=== Data extracts ===

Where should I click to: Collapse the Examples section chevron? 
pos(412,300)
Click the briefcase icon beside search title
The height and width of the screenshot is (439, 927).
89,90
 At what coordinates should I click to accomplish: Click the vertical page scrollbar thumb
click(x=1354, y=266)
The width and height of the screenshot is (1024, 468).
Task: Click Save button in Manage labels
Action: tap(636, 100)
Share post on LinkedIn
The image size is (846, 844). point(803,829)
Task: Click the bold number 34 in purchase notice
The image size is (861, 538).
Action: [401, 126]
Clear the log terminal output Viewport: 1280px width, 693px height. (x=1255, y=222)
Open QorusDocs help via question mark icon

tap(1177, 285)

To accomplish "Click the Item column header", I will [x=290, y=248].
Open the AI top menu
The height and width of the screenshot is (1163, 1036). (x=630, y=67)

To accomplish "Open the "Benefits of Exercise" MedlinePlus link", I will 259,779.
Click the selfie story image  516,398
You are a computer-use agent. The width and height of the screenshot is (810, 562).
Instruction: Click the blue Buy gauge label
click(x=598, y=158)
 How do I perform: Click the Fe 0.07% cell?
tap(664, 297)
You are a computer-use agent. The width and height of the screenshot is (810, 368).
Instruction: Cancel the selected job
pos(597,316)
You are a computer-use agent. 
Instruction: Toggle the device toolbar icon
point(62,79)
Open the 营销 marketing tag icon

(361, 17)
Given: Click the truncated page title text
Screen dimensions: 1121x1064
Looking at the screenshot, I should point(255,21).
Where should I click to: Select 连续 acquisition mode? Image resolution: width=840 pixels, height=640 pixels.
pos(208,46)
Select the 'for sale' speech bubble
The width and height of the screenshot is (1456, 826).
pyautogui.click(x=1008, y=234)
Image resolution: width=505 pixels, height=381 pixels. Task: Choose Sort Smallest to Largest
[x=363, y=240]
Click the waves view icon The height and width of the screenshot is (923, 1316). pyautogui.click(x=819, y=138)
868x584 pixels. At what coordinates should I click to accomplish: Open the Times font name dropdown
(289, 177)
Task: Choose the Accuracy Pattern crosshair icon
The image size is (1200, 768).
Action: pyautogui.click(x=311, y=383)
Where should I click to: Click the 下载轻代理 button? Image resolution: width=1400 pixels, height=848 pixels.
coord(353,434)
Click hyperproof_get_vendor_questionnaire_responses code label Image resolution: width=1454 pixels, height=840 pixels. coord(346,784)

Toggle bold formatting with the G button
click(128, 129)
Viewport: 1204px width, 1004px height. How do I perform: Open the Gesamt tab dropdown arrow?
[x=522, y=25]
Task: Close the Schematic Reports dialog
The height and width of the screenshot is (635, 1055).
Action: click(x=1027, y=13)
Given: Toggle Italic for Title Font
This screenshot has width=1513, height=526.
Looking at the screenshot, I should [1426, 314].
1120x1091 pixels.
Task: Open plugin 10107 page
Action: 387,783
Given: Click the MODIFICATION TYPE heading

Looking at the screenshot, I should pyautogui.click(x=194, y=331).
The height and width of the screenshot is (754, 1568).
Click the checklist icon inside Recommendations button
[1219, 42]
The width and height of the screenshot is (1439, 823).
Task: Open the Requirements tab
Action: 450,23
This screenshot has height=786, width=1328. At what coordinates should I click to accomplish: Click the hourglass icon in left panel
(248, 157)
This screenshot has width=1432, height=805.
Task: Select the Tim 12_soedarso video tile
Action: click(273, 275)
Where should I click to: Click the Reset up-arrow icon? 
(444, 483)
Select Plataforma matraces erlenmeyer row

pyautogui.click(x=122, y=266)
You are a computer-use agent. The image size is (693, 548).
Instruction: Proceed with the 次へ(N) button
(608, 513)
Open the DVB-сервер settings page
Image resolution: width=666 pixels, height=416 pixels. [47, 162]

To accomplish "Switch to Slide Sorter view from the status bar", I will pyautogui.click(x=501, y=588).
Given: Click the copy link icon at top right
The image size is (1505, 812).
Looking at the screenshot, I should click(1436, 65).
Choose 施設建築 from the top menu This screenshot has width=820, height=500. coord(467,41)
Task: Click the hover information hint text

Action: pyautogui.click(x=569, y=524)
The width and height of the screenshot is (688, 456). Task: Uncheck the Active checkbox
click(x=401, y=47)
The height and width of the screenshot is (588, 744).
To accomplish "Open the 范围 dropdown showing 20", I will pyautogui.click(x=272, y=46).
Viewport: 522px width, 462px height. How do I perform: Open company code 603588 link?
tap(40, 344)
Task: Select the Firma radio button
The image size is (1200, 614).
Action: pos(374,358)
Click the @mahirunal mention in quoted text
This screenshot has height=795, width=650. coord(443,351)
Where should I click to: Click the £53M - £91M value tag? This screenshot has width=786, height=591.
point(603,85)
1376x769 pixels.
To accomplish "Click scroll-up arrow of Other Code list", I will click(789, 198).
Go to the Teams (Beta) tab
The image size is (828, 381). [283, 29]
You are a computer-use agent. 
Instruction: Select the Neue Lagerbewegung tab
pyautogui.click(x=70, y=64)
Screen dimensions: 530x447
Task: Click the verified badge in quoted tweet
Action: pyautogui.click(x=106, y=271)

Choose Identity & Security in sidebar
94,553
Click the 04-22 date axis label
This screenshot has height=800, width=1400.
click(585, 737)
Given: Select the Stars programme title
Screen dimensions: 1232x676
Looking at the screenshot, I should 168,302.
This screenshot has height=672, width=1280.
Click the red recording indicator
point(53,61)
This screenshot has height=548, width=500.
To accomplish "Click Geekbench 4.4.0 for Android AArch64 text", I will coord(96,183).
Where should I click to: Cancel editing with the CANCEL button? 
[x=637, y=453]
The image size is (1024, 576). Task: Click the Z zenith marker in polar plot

===

■ What is required
Filter the preceding entries down to the lines with "agent".

■ Answer to this problem
You are a computer-use agent. The width and height of the screenshot is (810, 562).
You are a computer-use agent. The width and height of the screenshot is (810, 368).
You are a computer-use agent. 
You are a computer-use agent. The image size is (693, 548).
You are a computer-use agent. 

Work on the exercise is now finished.